The bad news is that once again we are like rabbits caught in the headlights of a car. The really embarrassing news is that we are stuck there along with the United States.

 

By the time the agreement between Mahmoud Abbas and Hamas was signed in Mecca on Thursday, the American Administration had been betrayed three times: Once by Egyptian President Hosni Mubarak, then by Saudi king Abdullah, and finally by Abbas. These three American allies ignored Condoleezza Rice's pleas; they negotiated with Khaled Mashaal and bent her will in his favor.

 

The agreement constitutes a severe blow to Rice's reputation in Washington. Despite the White House's warnings, she has been investing

much effort in a bid to strengthen and glorify Abbas. Next Monday, on February 19th, she was set to have been rewarded for her efforts in a festive summit under her auspices. The summit between Ehud Olmert and Abbas would have served as a first step towards commencing talks between the two sides. The agreement signed in Mecca has emptied the summit of content.

 

Too much to swallow

Currently Rice is debating whether to hold the summit or cancel it. Via diplomatic channels, Abbas promised to wait with the establishment of the Palestinian national unity government until after the summit. From Rice's point of view this is a small consolation. Abbas is actually seeking to remain under US patronage as if the agreement he signed with Hamas does not exist, and to cooperate with Hamas as if America, the Quartet and Israel do not exist. Rice is finding this a bit too much to swallow.

 

Abbas and his associates did not go to Mecca by choice, but rather, out of fear. The violent clashes between Fatah forces and Hamas threatened to escalate into a full blown civil war. Abbas is not cut out for this type of conflict. He feared that anarchy would turn the Palestinian Authority into a Middle Eastern model of Somalia. And perhaps, as Israeli sources argued, he also feared for his own life. Either way, he preferred temporary calm with Hamas over a long-term treaty with the Americans. The Saudis and the Egyptians followed suit.

 

The US Administration believed it could cultivate a Sunni coalition that would span from North America to Lebanon and would stand up against Iran's Shiite megalomania. The Mecca agreement, signed last week, will force the Americans to rethink the situation. Perhaps those who are proposing that the Administration regard the Arab-Israeli conflict as a lost cause and focus their attention on other parts of the world are right.

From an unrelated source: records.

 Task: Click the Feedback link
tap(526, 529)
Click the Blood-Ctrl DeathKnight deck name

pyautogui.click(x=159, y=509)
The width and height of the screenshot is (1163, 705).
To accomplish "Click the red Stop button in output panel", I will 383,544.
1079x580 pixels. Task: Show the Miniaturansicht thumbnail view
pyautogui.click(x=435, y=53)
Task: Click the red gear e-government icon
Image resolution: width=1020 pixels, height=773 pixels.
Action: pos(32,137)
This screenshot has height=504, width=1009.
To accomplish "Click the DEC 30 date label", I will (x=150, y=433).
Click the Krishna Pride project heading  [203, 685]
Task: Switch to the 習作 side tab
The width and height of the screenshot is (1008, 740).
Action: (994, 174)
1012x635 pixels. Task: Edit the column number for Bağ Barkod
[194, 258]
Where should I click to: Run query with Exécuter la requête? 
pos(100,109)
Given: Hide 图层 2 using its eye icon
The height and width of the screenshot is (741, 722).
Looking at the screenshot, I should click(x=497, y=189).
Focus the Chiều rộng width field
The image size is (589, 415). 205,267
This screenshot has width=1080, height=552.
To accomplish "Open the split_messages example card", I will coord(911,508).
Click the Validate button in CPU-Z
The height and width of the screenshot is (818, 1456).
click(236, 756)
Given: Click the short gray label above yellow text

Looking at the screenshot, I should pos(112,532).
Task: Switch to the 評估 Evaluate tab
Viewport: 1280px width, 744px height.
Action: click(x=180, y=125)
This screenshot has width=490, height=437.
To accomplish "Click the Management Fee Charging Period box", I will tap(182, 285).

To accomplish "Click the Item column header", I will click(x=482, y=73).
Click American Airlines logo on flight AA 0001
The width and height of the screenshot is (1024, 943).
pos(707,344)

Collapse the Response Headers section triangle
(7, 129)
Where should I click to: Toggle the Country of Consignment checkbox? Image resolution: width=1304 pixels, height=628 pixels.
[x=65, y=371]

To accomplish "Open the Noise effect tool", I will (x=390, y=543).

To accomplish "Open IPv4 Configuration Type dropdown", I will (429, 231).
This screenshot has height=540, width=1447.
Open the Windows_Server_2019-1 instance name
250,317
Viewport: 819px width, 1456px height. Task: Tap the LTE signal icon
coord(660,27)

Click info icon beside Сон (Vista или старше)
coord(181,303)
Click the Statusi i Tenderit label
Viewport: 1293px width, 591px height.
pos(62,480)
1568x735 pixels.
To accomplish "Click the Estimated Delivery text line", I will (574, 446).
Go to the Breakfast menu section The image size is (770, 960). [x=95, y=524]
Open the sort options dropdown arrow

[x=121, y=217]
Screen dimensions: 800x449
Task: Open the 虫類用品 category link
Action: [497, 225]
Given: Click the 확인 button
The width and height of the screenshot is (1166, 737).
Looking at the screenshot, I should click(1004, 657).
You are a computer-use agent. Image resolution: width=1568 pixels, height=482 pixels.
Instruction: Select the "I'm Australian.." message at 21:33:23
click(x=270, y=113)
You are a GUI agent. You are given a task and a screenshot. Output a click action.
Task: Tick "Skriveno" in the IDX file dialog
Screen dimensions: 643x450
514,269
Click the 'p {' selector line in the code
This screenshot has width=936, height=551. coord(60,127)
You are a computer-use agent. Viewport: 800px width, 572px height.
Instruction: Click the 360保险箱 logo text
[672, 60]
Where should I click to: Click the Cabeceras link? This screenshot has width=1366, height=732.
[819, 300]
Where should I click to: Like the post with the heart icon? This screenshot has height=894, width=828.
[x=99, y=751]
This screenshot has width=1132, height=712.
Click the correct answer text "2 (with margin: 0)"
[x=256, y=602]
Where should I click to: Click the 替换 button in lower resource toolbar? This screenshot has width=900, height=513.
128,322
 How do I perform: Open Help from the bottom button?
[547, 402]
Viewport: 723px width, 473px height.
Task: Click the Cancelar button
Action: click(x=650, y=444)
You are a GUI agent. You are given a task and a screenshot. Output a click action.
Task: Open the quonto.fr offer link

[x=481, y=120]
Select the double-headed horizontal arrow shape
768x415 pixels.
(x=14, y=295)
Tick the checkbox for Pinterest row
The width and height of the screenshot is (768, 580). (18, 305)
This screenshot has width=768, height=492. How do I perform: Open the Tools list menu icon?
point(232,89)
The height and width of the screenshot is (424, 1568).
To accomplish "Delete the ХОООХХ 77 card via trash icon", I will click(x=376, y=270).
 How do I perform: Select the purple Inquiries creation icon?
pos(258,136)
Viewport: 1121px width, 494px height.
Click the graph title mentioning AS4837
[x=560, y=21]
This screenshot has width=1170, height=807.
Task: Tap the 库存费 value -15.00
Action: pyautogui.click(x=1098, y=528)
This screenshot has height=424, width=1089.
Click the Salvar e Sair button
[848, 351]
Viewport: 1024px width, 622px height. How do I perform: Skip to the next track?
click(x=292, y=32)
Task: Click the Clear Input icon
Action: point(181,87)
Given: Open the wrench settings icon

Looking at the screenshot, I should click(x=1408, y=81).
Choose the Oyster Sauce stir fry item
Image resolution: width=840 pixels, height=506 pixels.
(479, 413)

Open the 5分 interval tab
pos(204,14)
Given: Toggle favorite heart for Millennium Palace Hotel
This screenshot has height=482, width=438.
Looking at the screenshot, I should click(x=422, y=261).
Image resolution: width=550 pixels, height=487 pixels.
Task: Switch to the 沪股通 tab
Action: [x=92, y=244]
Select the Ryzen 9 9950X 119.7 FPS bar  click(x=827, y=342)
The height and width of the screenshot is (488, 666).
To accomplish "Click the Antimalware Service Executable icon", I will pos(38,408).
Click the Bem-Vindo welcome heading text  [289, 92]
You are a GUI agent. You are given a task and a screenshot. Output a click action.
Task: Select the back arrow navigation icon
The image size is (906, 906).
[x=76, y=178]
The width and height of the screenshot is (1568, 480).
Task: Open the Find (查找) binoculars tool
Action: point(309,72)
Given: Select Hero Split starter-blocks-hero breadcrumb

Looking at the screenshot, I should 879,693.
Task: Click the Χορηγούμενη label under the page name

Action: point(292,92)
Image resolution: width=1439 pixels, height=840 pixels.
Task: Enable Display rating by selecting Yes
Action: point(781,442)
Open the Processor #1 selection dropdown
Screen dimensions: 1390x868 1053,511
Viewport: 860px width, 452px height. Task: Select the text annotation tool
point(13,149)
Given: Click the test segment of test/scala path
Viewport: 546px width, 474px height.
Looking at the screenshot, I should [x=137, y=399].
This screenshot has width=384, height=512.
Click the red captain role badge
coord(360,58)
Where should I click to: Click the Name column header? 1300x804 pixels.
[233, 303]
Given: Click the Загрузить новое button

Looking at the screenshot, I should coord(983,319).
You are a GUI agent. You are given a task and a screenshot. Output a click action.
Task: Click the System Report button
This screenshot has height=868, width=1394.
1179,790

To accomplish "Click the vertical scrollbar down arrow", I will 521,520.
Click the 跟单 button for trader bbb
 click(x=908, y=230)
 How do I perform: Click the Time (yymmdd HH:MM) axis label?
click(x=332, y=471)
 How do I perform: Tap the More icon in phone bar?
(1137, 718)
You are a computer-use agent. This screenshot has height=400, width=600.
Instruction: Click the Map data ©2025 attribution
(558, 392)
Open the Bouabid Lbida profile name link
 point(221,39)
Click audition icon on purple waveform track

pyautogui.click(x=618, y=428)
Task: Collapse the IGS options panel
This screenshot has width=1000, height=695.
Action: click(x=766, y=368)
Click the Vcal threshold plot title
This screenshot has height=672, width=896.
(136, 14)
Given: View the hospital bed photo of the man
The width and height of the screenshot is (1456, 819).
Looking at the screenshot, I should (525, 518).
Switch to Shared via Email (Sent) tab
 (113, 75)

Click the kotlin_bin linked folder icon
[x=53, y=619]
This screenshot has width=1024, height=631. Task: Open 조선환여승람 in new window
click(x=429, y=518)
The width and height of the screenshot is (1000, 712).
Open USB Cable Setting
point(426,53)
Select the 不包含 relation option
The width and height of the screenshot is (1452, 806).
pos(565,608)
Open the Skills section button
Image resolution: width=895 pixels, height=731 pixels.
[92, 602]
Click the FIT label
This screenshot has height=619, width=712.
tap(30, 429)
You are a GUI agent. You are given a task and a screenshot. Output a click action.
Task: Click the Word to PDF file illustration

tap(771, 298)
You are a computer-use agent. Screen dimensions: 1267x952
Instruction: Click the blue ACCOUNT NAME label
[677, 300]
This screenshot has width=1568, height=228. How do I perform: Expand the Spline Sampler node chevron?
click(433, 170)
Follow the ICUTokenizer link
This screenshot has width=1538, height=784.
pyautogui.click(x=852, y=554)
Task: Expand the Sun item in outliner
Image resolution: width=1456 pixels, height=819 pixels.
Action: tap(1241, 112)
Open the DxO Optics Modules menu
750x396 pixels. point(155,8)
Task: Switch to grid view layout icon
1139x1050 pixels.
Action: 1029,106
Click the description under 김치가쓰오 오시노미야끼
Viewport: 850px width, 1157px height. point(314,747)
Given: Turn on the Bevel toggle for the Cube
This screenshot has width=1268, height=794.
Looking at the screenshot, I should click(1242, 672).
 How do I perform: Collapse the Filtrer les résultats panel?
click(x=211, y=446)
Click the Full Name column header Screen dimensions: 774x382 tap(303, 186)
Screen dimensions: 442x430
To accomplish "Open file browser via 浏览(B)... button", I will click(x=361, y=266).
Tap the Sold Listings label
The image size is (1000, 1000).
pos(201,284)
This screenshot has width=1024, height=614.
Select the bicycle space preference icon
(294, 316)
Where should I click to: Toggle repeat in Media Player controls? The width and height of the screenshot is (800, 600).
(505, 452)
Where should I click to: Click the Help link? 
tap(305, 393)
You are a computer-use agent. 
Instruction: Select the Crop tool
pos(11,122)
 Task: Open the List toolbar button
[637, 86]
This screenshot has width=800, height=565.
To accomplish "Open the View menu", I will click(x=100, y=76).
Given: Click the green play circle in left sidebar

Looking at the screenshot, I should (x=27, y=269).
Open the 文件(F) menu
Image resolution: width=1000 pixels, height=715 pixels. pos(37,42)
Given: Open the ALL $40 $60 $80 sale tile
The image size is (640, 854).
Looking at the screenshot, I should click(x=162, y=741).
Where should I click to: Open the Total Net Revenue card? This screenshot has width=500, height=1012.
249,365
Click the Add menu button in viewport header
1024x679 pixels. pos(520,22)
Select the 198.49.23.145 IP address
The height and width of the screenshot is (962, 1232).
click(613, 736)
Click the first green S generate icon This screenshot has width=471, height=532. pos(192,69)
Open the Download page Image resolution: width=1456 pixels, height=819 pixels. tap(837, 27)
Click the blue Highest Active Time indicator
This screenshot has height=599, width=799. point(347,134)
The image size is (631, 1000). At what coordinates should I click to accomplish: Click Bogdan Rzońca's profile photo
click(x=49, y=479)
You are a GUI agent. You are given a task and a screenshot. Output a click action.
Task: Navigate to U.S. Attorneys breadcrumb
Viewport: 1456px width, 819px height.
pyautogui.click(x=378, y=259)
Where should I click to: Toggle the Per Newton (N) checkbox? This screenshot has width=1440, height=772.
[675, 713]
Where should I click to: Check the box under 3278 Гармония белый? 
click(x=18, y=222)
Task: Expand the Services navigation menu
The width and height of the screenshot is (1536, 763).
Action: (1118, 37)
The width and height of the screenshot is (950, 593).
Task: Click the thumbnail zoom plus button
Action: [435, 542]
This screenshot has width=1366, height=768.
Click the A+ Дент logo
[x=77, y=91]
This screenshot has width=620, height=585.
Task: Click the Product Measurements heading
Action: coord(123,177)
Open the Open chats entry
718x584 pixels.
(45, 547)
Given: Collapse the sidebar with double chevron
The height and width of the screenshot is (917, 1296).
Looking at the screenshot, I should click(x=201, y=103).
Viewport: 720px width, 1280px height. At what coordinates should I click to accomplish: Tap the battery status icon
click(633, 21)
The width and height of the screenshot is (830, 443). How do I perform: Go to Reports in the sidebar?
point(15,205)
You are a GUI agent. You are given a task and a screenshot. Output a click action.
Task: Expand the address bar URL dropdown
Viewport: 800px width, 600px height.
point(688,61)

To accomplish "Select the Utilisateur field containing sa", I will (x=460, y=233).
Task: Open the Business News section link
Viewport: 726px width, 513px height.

Perhaps they are right in proposing that Hamas' terrorist traits be ignored. Alternately, perhaps those proposing that the US Administration encourage talks between Israel and Syria are right.

 

Rice's humiliation doesn't make it any easier for Olmert. Abbas was his last political hope; this hope is now further away if not dissipated. All he can do is try and convince the world to continue shunning the Palestinian government. This vision would have been good for former Prime Minister Yitzhak Shamir, but not for Ehud Olmert.

 

Olmert's table is empty; he is not initiating anything in the political arena, but rather, simply responds to the initiatives of others. In the social sphere he has made a few changes, but they have yet to be consolidated into a clear platform, a single draft, a statement that could enlist public support.

 

His fate and that of his cabinet are in the hands of others: The Winograd Commission, various investigators and the prosecution.

 

Any rabbit caught in the headlights of a car learns first-hand that the headlights are just the beginning. They are inevitably followed by the car's tires.